Carvalho havia sido preso na segunda-feira (29), após a Justiça decretar sua prisão temporária de cinco dias, no sábado (27). Porém, na quarta-feira (31), a liberdade provisória do empresário foi decretada pelo desembargador Reinaldo Cintra, que atendeu o pedido de habeas corpus da defesa do acusado. 

Nesta quinta-feira, no entanto, foi pedida a prisão preventiva (por tempo indeterminado) de Carvalho, após a Polícia Civil demonstrar que o acusado era “um risco à sociedade”. Segundo o delegado Júlio César Geraldo, o Porsche que dirigia quando atropelou a diarista Audenilce Bernardina dos Santos tinha 98 multas de trânsito. Essas autuações renderam mais de 400 pontos na Carteira Nacional de Habilitação. Atualmente ele tinha 36 pontos em seu prontuário, quase o dobro do limite permitido para não ter a CNH suspensa. 

O suspeito dirigia um Porsche Panamera e teria passado no sinal vermelho no momento em que a diarista atravessava a rua na faixa de pedestres nos Jardins. Ele admitiu o atropelamento em depoimento.
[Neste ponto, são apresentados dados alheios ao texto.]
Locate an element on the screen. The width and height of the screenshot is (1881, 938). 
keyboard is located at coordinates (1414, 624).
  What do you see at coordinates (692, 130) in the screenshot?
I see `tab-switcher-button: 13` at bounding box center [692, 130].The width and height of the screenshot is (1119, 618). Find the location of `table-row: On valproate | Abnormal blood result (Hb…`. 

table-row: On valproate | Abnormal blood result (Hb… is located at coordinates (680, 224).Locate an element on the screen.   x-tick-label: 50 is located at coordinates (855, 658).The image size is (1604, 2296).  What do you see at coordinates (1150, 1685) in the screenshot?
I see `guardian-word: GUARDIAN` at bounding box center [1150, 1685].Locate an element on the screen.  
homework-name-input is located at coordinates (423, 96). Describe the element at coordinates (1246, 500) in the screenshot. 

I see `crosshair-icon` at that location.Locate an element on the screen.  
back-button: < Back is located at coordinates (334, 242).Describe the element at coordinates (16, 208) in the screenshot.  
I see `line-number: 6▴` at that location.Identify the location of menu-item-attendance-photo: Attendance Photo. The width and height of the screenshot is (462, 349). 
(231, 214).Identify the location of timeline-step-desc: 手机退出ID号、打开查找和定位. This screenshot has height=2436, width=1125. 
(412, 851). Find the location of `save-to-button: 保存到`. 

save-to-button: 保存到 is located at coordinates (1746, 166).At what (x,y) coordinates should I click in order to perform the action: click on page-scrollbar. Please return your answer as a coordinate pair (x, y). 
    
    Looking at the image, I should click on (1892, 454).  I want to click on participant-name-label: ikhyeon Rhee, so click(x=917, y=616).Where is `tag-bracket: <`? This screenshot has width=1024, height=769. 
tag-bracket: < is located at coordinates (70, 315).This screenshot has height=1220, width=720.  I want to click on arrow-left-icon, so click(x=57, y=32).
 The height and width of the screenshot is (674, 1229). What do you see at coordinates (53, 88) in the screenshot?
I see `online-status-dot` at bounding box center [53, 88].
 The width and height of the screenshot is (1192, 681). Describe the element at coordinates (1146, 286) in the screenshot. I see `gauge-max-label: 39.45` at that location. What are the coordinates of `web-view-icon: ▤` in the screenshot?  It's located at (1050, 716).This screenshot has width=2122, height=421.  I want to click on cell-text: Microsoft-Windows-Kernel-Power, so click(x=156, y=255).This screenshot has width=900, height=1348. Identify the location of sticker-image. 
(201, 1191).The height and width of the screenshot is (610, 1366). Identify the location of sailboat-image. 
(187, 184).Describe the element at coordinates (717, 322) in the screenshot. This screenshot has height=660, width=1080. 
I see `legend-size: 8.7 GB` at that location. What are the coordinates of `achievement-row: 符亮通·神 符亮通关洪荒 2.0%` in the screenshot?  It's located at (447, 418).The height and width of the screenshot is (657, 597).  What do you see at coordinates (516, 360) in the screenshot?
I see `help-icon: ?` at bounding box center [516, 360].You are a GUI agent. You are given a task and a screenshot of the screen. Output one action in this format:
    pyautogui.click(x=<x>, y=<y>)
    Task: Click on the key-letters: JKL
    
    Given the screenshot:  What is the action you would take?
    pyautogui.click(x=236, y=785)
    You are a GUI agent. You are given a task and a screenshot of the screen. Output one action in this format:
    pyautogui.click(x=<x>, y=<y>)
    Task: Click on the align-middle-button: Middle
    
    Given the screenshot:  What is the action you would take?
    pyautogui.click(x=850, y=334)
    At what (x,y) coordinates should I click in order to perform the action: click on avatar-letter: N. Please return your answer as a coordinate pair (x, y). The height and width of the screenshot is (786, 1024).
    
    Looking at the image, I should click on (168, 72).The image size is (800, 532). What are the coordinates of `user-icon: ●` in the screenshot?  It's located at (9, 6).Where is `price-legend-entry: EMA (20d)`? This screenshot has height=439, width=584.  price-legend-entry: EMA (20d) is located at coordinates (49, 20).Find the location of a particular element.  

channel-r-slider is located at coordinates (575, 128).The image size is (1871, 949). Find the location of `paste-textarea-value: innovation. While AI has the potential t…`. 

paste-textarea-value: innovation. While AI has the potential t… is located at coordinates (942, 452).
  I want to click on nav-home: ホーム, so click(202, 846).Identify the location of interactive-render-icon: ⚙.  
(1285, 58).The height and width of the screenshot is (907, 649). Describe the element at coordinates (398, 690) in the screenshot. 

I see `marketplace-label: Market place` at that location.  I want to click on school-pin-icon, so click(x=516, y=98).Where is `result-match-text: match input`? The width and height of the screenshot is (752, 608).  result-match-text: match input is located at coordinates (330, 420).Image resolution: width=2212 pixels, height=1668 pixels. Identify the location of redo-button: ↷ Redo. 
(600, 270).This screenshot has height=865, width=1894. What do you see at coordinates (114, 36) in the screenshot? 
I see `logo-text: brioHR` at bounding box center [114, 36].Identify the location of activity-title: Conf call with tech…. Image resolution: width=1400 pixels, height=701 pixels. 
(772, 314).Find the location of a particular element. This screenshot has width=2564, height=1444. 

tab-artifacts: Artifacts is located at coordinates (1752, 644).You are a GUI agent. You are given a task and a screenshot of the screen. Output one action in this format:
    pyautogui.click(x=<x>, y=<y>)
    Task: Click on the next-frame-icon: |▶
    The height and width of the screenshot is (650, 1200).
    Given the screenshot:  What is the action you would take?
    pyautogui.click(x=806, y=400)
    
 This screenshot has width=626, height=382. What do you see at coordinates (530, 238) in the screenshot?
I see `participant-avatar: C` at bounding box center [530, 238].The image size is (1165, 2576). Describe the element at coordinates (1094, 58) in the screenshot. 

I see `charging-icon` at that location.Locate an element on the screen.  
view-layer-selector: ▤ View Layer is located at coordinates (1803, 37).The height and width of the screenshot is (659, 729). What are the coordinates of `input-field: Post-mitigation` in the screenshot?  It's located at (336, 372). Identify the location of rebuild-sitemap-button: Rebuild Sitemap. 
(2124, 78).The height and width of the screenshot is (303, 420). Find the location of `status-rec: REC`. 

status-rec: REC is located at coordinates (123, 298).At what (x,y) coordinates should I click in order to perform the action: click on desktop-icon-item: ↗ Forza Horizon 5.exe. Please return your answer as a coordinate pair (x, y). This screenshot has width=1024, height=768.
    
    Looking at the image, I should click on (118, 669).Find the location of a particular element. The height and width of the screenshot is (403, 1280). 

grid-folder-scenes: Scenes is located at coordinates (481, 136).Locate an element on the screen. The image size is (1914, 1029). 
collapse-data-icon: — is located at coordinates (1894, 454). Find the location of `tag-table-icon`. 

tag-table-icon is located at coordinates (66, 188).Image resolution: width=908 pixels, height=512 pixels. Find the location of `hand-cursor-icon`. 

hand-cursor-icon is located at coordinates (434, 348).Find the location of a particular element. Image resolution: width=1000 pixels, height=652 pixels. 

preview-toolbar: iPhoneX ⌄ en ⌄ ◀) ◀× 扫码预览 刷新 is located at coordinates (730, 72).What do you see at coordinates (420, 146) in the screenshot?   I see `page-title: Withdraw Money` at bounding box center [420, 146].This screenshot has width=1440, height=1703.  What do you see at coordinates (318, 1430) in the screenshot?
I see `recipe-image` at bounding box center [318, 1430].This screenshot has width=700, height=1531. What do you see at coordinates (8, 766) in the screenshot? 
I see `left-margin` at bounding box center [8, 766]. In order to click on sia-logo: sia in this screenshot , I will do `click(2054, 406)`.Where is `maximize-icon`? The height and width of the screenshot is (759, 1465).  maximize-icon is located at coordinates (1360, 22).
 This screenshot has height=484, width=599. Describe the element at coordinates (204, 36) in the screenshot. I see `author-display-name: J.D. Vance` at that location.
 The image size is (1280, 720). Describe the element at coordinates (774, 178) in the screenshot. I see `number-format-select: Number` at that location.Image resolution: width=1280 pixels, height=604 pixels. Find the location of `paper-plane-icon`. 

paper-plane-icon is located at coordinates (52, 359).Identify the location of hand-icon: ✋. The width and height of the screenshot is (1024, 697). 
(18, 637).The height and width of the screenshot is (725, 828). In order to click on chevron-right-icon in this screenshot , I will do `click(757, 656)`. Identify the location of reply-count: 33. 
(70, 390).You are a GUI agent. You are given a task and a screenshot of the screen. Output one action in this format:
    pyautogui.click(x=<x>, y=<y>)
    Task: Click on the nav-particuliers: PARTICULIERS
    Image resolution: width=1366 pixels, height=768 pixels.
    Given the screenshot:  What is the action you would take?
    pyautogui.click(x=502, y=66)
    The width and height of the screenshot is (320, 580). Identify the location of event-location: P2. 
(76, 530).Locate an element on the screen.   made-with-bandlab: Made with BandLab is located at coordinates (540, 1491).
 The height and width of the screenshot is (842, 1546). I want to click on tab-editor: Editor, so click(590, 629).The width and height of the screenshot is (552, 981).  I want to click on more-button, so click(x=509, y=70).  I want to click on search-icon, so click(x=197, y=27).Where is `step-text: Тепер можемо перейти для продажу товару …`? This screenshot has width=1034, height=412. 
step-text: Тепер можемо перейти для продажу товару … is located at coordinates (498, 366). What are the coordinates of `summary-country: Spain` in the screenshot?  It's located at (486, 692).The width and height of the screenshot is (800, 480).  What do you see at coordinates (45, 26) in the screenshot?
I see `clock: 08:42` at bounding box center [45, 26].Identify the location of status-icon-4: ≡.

À polícia, afirmou que fugiu do local porque ficou com medo de ser linchado.

O argumento foi o mesmo de 2014, quando o empresário já havia se envolvido em um outro caso parecido. De acordo com o Tribunal de Justiça de São Paulo, Carvalho foi condenado a 2 anos e oito meses de prisão em regime semiaberto por conta do atropelamento seguido de morte do motoboy Aroldo Pereira Oliveira, 30, no Itaim Bibi (zona oeste a capital paulista). A vítima foi atingida por um Mustang. A sentença saiu em 13 de maio passado.

Segundo a sentença, Carvalho estava proibido de obter carteira de habilitação ou conduzir qualquer veículo pelo mesmo período da pena. Entretanto, ele recorreu da decisão.

A defesa do motorista não atendeu aos telefonemas da reportagem.